Opdracht
Kopieer de tekst hieronder over reclame bij media-aanbod via kanalen van derden helemaal, zonder iets te veranderen.

Tekst
=-=-=
Aanbod via kanalen van derden

  • 18. In toenemende mate wordt publiek media-aanbod aangeboden via diensten of distributieplatforms van derde partijen zoals videohosting en sharing sites (bijvoorbeeld YouTube), digitale programmapakketten van kabelexploitanten (bijvoorbeeld UPC) of uitzendingen in het kader van narrowcasting-activiteiten van derden. In het geval van een gezamenlijke dienst of aanbodkanaal, bijvoorbeeld in het kader van samenwerking met een private derde partij zoals bij de website Cinema.nl, kan zowel de Ster als een derde partij de eventuele reclame verzorgen.

  • 19. Ook bij andere vormen van samenwerking staat niet bij voorbaat vast dat de Ster de eventuele reclame kan verzorgen. Deze beleidsregels zien niet op mogelijke door derden geëxploiteerde advertentieruimte die zich bevindt buiten het publieke media-aanbod. Er kan bijvoorbeeld sprake zijn van reclame verzorgd door derden binnen een onderdeel van een elektronische programmagids (EPG) van een distributeur of in de schil rondom de video’s van de publieke media-instellingen op een site van een derde partij, zoals een video sharing site.
=-=-=
Regels

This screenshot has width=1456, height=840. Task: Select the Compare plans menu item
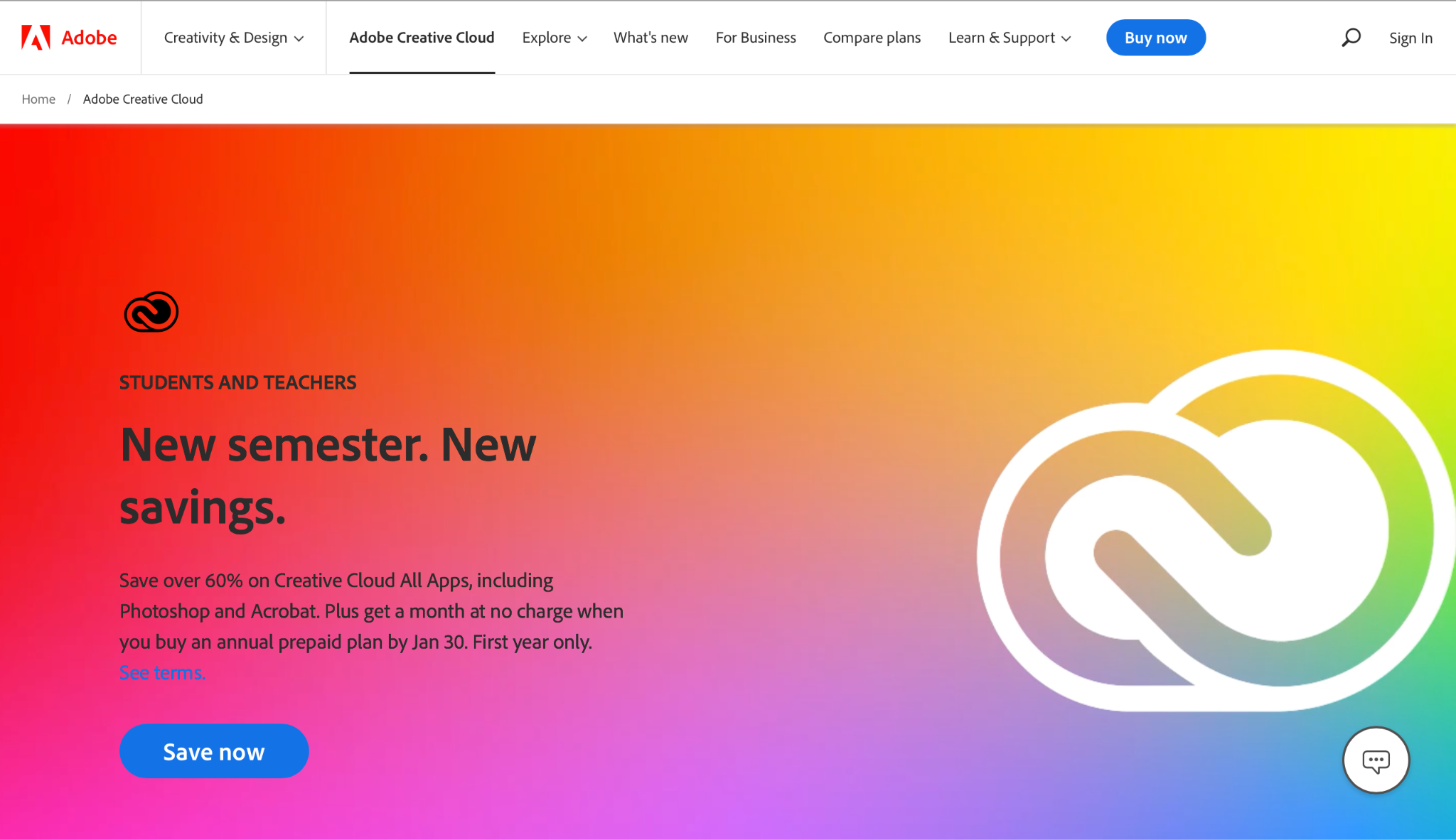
=-=-=
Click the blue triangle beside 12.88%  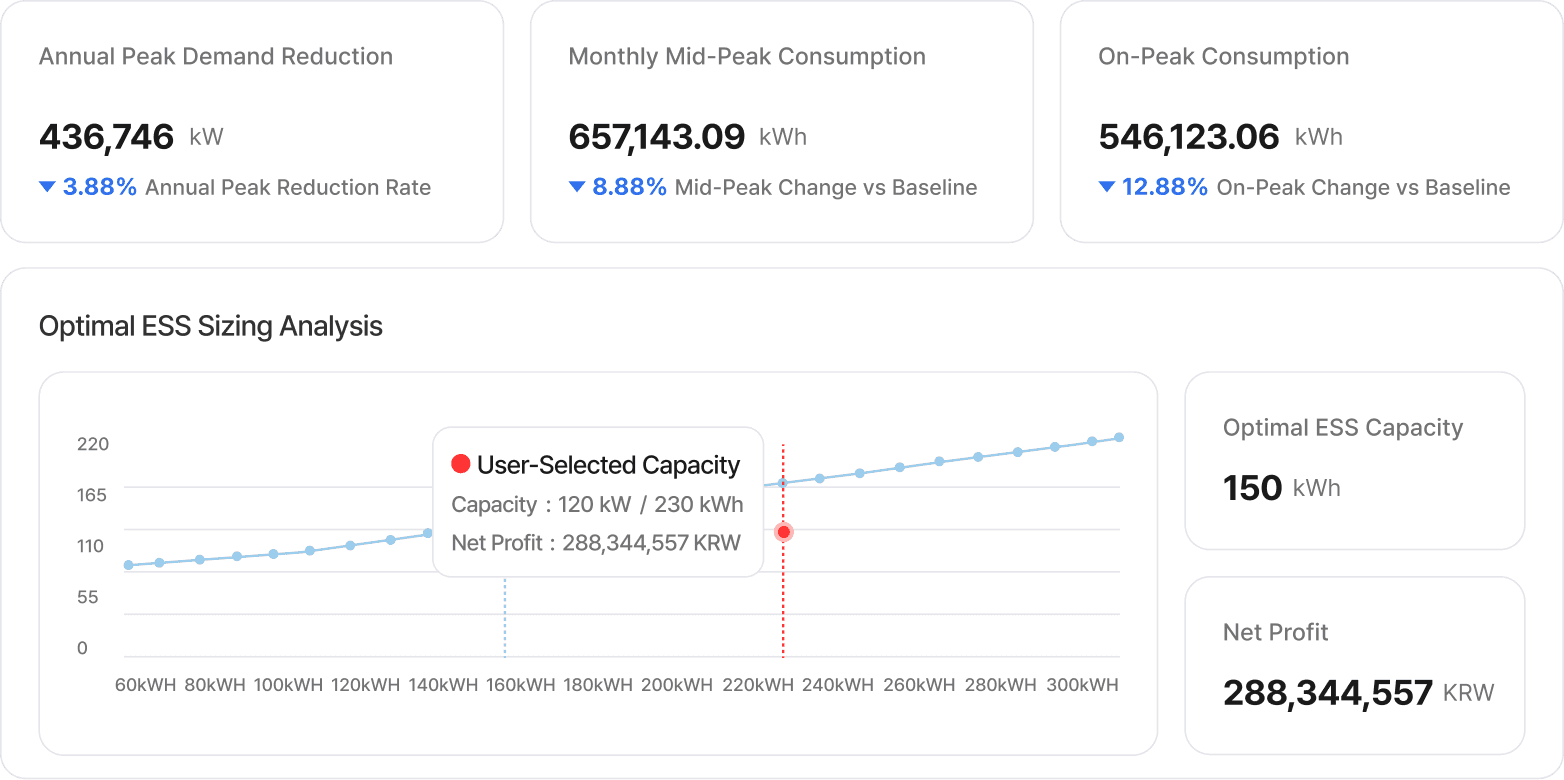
=-=-=
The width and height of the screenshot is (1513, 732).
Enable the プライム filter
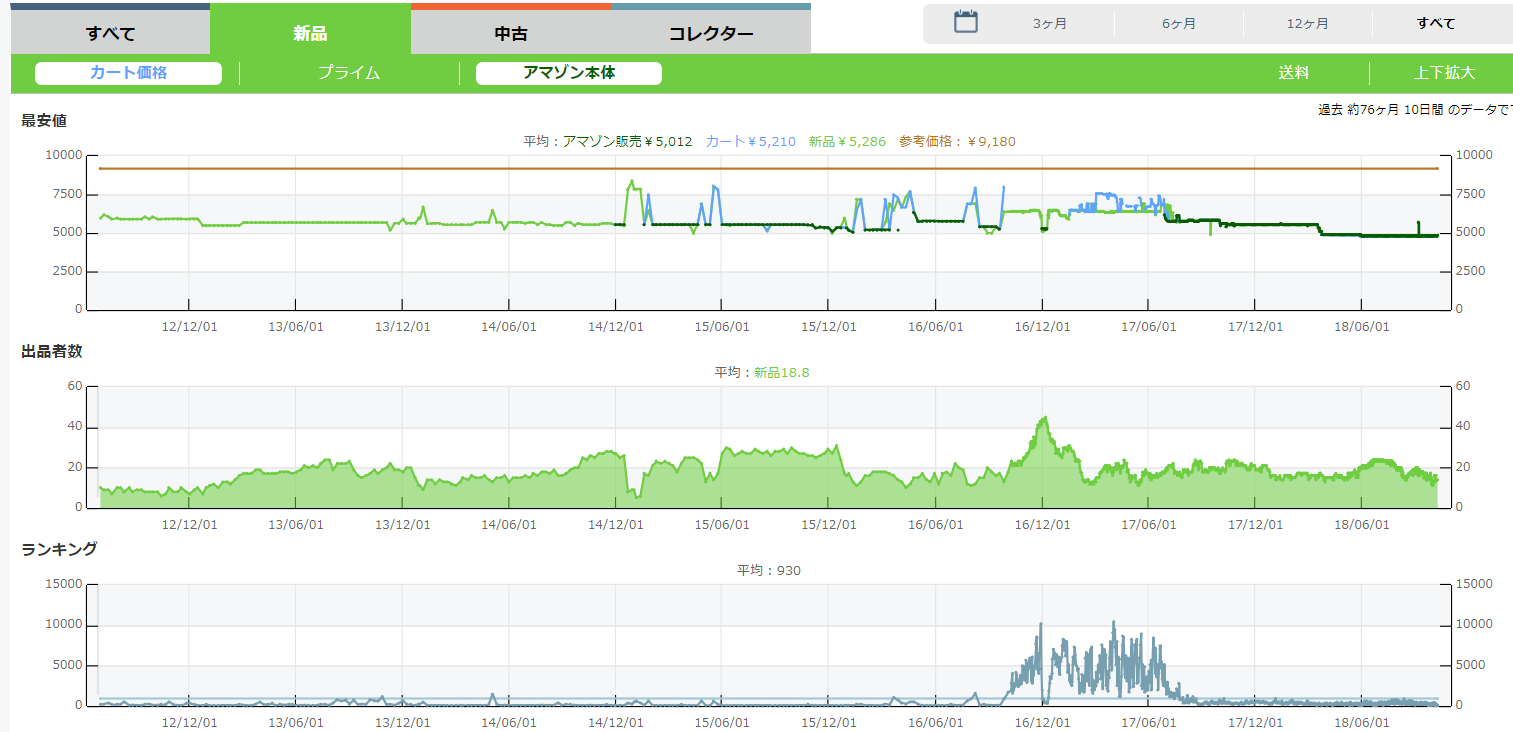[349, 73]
=-=-=
Antwoord
Aanbod via kanalen van derden

  • 18. In toenemende mate wordt publiek media-aanbod aangeboden via diensten of distributieplatforms van derde partijen zoals videohosting en sharing sites (bijvoorbeeld YouTube), digitale programmapakketten van kabelexploitanten (bijvoorbeeld UPC) of uitzendingen in het kader van narrowcasting-activiteiten van derden. In het geval van een gezamenlijke dienst of aanbodkanaal, bijvoorbeeld in het kader van samenwerking met een private derde partij zoals bij de website Cinema.nl, kan zowel de Ster als een derde partij de eventuele reclame verzorgen.

  • 19. Ook bij andere vormen van samenwerking staat niet bij voorbaat vast dat de Ster de eventuele reclame kan verzorgen. Deze beleidsregels zien niet op mogelijke door derden geëxploiteerde advertentieruimte die zich bevindt buiten het publieke media-aanbod. Er kan bijvoorbeeld sprake zijn van reclame verzorgd door derden binnen een onderdeel van een elektronische programmagids (EPG) van een distributeur of in de schil rondom de video’s van de publieke media-instellingen op een site van een derde partij, zoals een video sharing site.